Students will be expected to read extensively concerning different economic systems as to both their theoretical basis and how such systems have evolved in practice. They will be expected to be able to compare and contrast the effectiveness of economic systems in allocating resources. How the political system impacts the economic system and the historical context surrounding both will provide a major challenge for students as they are asked to understand, analyze, and evaluate economic systems in environments which are politically, culturally, and historically quite different from their own.
The three/four essay tests (60%) will be designed to test the students' understanding of the different approaches to economic questions both in theory and practice. Students will be expected to critically evaluate these approaches as to why countries succeed or fail in accomplishing major economic objectives. They will also be asked to make judgments as to the quality of life which results. The political climate (liberalism, statism, or Marxism) and its conflict or parallel with economic goals will play an important role in this assessment. The term paper will require a critical analysis and evaluation of conditions and expected outcomes in the country studied.

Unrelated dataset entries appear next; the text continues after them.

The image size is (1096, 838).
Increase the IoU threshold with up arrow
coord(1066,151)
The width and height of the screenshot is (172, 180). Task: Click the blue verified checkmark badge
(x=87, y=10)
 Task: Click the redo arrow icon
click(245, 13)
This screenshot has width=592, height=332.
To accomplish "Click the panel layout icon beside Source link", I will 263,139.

Objective 3: Demonstrate effective communication skills.
Discussion of current economic conditions will be a portion of each class in the units on the various economies (15-20 minutes).

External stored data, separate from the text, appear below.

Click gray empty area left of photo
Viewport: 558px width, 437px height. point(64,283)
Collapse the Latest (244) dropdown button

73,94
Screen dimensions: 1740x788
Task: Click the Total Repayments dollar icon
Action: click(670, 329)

Time will be set aside during classes on the various economies to discuss material students have collected for their notebooks. Essay tests and a term paper will be used to test written communication. Students will be required to turn in rough drafts of term papers. These will be reviewed by the instructor. Suggestions will be made on both composition and content. Essay tests will be graded on content but returned with suggestions on composition.
Students will be expected to maintain current events notebooks and participate in classroom discussion. They will also be required to satisfactorily complete three/four essay examinations and one term paper.
Students will be evaluated on the basis of the notebook (20%) with a component (5%) based on informed class discussion. The three/four essay examinations (60%) and term paper (20%) will test written communication.
Objective 4. Demonstrate an understanding of human experiences and the ability to relate them to the present.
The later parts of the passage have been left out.